DOJ’s Guidance to the 2010 regulations states that third-party reservations services are not liable for non-compliance with these reservations rules, but owners and operators of places of lodging are responsible for ensuring that reservations made though these third-party services comply with the five requirements discussed above. With regard to the first requirement (that the process for booking an accessible room is the same as the process for booking a non-accessible room), the guidance states:
“… The rule, both as proposed and as adopted, requires covered public accommodations to ensure that reservations made on their behalf by third parties are made in a manner that results in parity between those who need accessible rooms and those who do not.

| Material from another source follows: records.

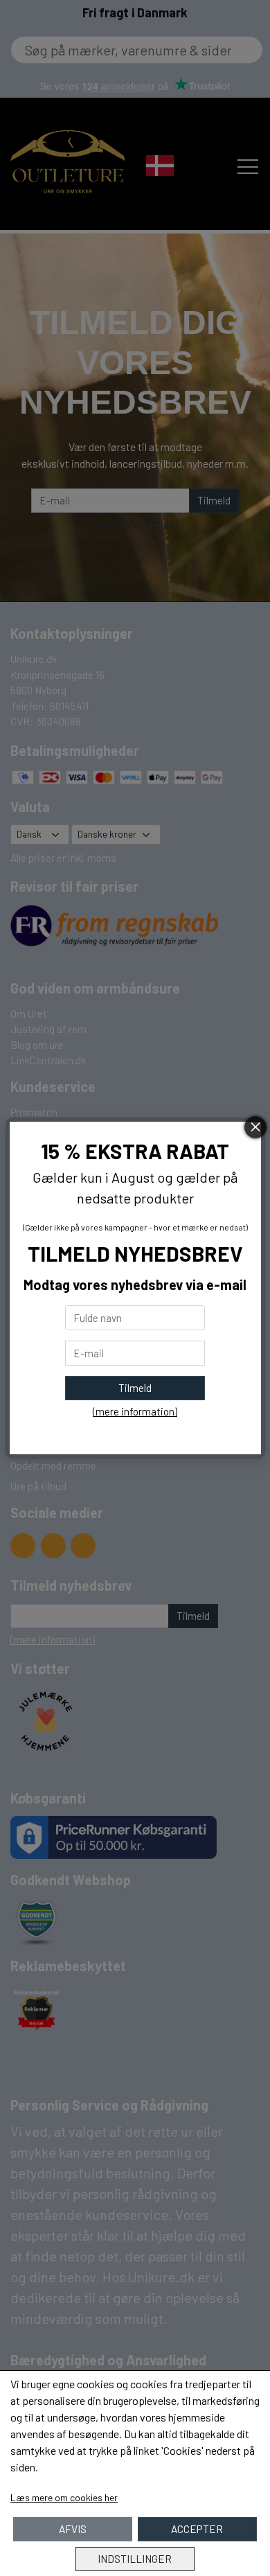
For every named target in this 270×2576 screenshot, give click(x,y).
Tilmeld (135, 1388)
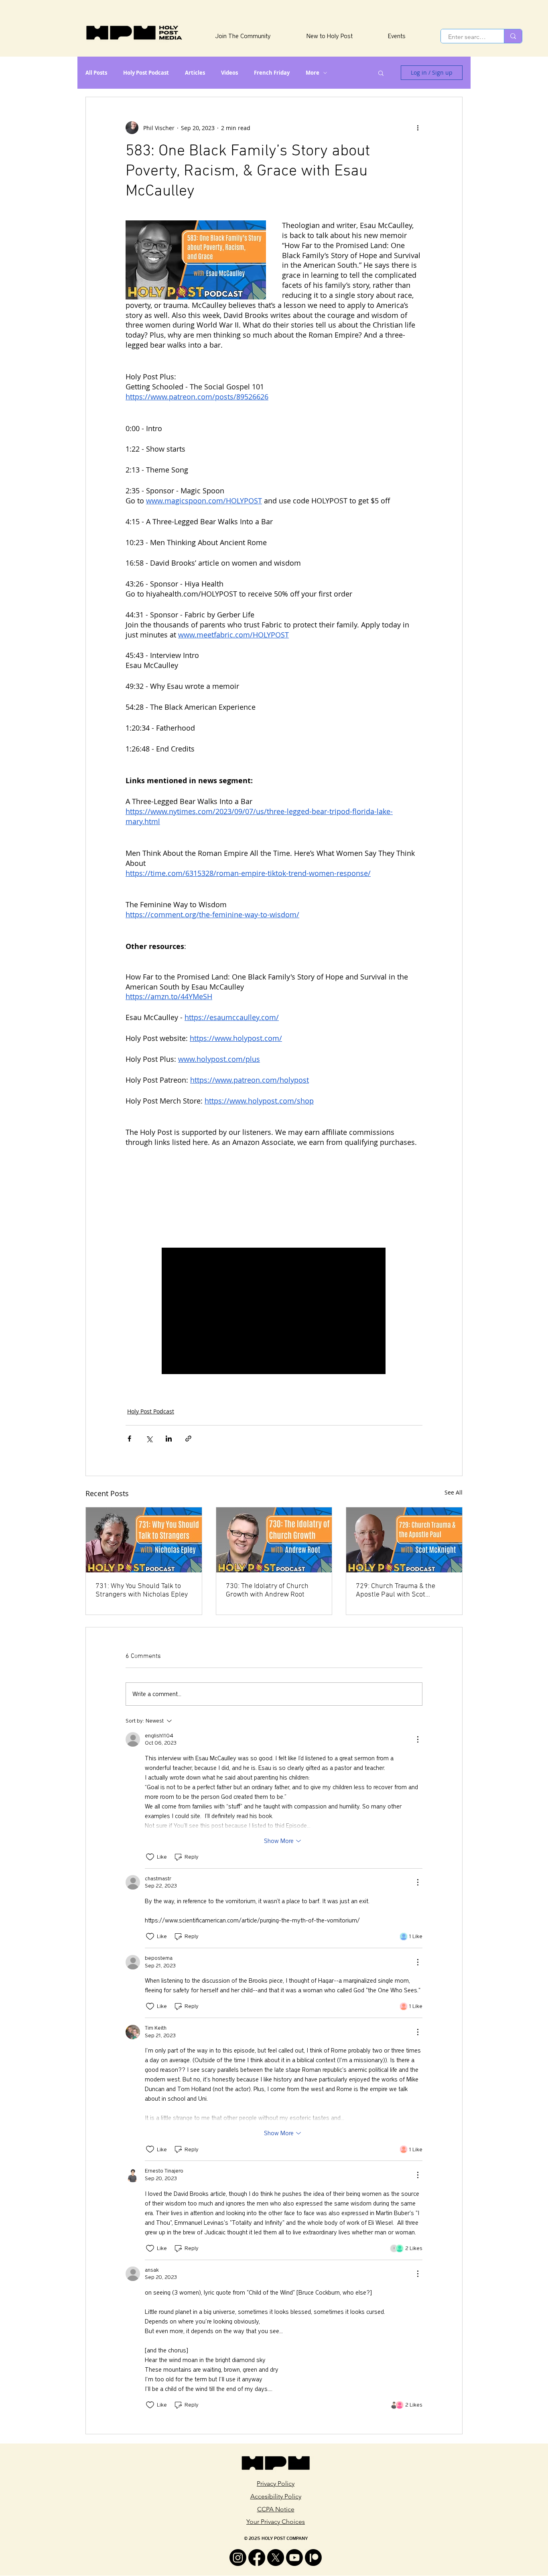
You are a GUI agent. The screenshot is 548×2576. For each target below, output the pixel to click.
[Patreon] (313, 2557)
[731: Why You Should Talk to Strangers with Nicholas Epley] (144, 1539)
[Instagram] (237, 2557)
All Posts (96, 72)
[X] (275, 2557)
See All (453, 1492)
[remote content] (274, 1197)
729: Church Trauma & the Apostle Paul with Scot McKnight (395, 1590)
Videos (229, 72)
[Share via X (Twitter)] (149, 1438)
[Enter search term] (513, 36)
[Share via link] (188, 1438)
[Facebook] (256, 2557)
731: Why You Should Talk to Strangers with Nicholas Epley (141, 1590)
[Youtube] (294, 2557)
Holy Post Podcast (146, 72)
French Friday (272, 72)
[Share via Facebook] (129, 1438)
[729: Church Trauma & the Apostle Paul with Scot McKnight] (404, 1539)
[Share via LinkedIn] (169, 1438)
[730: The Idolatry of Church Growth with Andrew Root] (274, 1539)
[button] (381, 72)
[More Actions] (417, 1739)
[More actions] (417, 127)
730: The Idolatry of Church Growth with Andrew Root (267, 1590)
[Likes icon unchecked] (150, 1857)
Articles (195, 72)
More (312, 72)
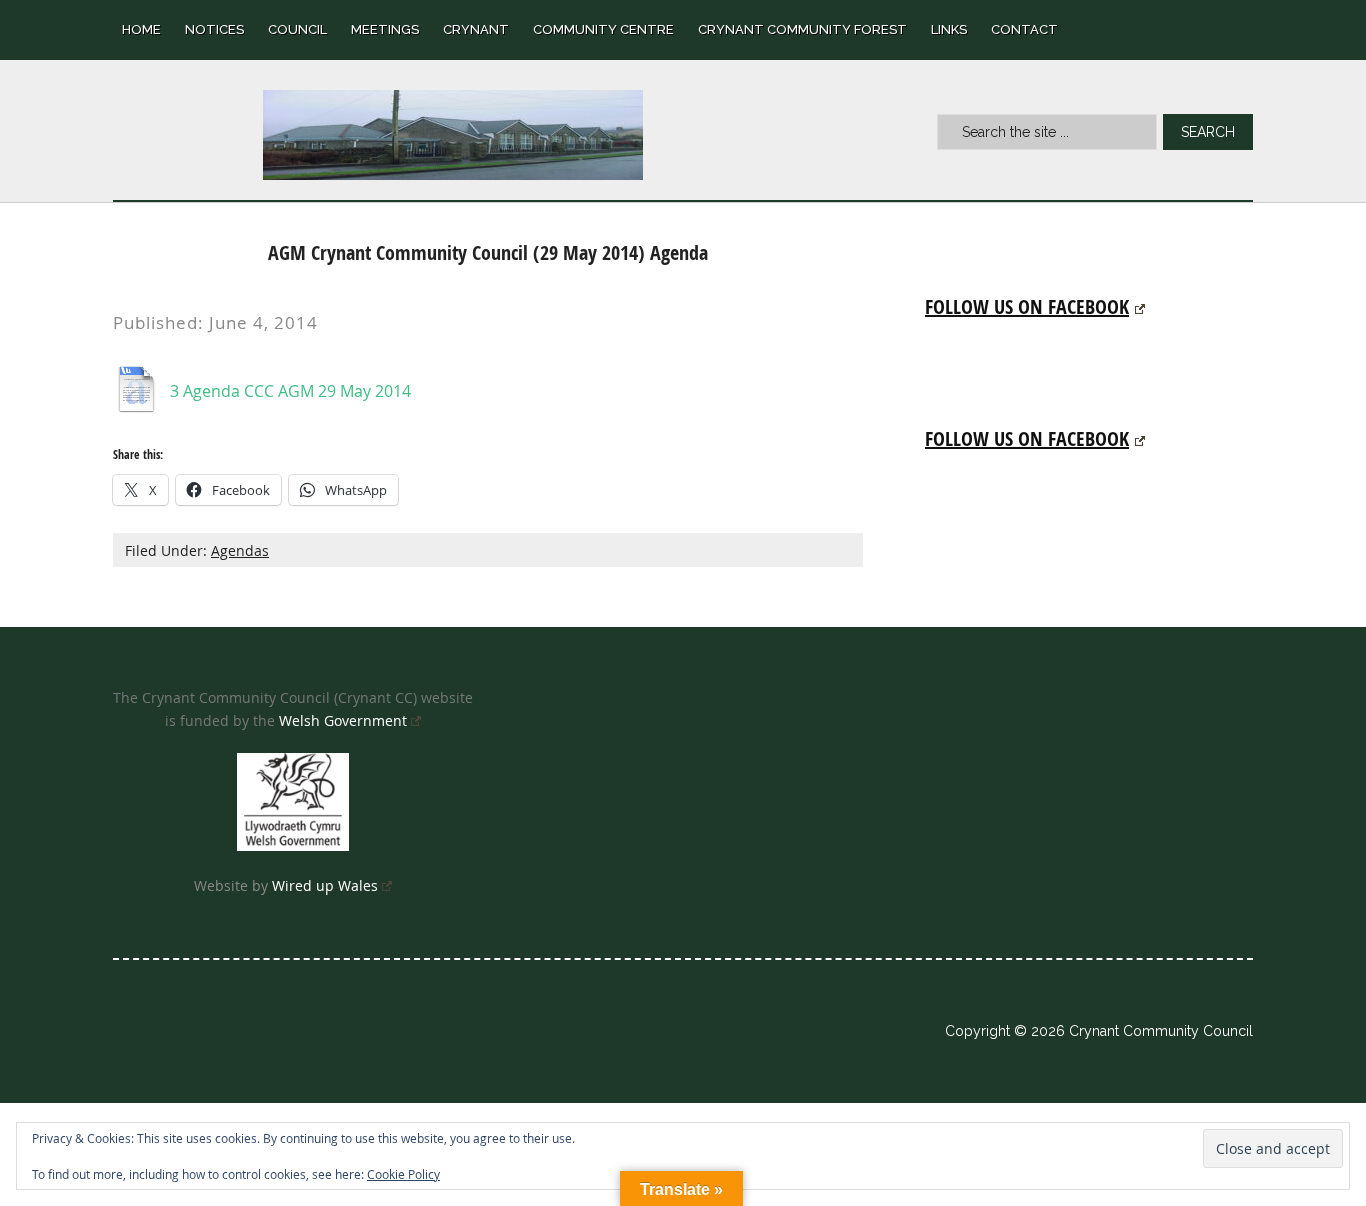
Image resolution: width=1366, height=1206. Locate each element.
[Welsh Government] (293, 802)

Hotels and other places of lodging that use third-party reservations services must make reasonable efforts to make accessible rooms available through at least some of these services and must provide these third-party services with information concerning the accessible features of the hotel and the accessible rooms. To the extent a hotel or other place of lodging makes available such rooms and information to a third-party reservation provider, but the third party fails to provide the information or rooms to people with disabilities in accordance with this section, the hotel or other place of lodging will not be responsible.”
Lodging operators should discuss with their third-party reservations services how they intend to comply with the foregoing requirements.
In addition, the guidance states that “some” accessible rooms must be made available to these services, and accessibility information about these rooms and the facility must be provided to the third-party reservations service. The Guidance also suggests that once an accessible room has been booked through a third-party reservations service, the hotel must make sure that the reservation is handled in a manner that complies with the five requirements in the regulations. Thus, lodging owners, operators, and the companies that handle their reservations should review not only how they handle reservations from third-party services, but also how those third-party services handle reservations for accessible guest rooms.